Three Left Turns to Nowhere by Jeffrey Ricker, J. Marshall Freeman and ‘Nathan Burgoine – A Book Review

Hopewell Ontario is a place where magic exist.

It’s a place where one person can see ghosts, where the town knows what direction you really need to go in to find your hearts desire or where you’ll find what you’ve been searching for all along. In three interconnected novellas, we’re shown that magic can happen in many ways, all you have to do is let it happen, whether you like it or not.

When three different cars get stuck in Hopewell, we’re introduced to three different men who are about to find what happens when magic gives things a helping push to help them along the right path.

In Roadside Assistance by Jeffrey Ricker, we’re introduced to Ed. He’s travelling with his friends Siobhan and Curtis, and they are heading to Toronto so that they can attend SciCon when their car breaks down in Hopewell. Ed isn’t hopeful, but even less so when they meet the town mechanic, Lyn. Sparks fly, but not the good kind, not right away. Sometimes attraction takes time. It complicates things a little when Ed realizes that Lyn can see ghosts, or one ghost, really. Whose ghost is it and what does it want from him?

In The Scavenger Hunt by J. Marshall Freeman, we’re given Rome’s story.
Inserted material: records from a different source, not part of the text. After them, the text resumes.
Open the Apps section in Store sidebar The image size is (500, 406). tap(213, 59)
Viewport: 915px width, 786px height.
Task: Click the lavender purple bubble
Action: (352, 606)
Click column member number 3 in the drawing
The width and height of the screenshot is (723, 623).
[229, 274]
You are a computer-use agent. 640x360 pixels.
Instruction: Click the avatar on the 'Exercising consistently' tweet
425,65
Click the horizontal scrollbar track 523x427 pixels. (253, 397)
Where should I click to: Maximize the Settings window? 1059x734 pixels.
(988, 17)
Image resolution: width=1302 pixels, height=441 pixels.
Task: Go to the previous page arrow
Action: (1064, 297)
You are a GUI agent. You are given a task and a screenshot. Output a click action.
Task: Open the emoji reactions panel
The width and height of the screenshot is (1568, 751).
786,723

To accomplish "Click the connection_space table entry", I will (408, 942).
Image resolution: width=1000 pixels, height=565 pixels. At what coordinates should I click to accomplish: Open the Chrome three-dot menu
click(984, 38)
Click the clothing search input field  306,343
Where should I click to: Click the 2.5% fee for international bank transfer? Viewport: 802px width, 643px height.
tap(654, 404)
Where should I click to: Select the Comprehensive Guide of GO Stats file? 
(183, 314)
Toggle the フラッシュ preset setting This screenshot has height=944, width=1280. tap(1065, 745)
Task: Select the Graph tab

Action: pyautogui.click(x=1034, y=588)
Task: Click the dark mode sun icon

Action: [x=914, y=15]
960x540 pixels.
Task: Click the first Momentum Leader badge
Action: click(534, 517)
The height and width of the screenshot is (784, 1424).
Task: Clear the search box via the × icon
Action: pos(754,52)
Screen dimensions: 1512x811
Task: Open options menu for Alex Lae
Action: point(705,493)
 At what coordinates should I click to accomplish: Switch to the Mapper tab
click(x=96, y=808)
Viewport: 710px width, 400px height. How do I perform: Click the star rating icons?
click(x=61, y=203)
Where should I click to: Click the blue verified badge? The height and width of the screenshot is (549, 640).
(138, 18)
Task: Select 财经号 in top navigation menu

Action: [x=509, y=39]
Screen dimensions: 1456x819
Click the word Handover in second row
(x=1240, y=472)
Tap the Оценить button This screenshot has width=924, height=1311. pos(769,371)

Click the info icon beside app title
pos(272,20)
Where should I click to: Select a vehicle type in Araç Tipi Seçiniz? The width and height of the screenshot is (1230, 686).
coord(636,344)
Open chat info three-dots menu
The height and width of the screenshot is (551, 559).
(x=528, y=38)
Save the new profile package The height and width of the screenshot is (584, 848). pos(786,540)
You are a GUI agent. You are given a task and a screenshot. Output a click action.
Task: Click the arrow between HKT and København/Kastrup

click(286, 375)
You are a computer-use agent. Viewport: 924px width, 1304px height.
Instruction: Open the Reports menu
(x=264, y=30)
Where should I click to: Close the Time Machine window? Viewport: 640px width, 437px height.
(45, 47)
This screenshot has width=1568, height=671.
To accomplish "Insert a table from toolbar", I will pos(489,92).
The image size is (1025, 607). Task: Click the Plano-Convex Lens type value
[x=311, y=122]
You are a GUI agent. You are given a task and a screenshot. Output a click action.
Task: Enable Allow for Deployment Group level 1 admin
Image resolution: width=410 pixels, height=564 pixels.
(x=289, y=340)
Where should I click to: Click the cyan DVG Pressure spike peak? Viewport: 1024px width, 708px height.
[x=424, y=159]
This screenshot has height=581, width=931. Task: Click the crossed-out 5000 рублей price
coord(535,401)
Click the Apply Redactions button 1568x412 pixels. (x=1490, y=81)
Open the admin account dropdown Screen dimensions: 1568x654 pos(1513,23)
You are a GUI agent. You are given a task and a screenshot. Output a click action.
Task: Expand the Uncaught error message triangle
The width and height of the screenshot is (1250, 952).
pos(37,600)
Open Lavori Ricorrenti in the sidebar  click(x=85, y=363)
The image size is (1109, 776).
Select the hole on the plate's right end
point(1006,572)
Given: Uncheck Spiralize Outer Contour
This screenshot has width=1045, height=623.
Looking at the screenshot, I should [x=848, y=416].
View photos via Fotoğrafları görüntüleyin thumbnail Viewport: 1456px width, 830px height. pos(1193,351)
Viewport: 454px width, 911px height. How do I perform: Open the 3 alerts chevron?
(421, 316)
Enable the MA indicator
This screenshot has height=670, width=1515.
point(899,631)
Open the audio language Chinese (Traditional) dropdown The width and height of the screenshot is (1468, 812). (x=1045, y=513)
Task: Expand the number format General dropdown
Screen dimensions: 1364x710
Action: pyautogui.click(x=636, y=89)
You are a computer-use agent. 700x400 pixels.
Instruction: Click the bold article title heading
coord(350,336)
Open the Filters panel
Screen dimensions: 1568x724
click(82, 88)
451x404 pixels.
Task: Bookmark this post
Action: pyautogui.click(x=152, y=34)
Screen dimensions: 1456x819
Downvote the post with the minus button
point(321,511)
He’s focused on working on the scavenger hunt for SciCon and he won’t let a little thing like a fallen tree in the road blocking the road to the convention stop him either. It’s not like he doesn’t have a lot on his mind. His grandmother is recovering after having a stroke. To take his mind off of that and the tree, he begins to look for a prize for his SciCon scavenger hunt. He is searching for the perfect prize when he sees meets Darcy, an artist who appears to be just as lost in the world as Rome feels. The two men come together and find a little of what was missing in each other.

In Hope Echoes, we meet Fielding. He is on his way to SciCon and he is also stopped by the tree in the path of the road. With nothing left to do, he decides to wander the town of Hopewell. He leaves the echo of his cousin in the car. He’s always seen ghosts, or echoes, but Hopewell seems to be full of them. In the local antique store, he sees an echo of a woman leave a note inside a book and disappear. He pulls the book off the shelf and finds it’s a copy of Sense and Sensibility. Inside the book, he finds the note still inside but it’s not one he can read. It’s written in some kind of code or cypher. This will lead Fielding on a hunt of his own and help him find a piece of himself he didn’t know he was missing.  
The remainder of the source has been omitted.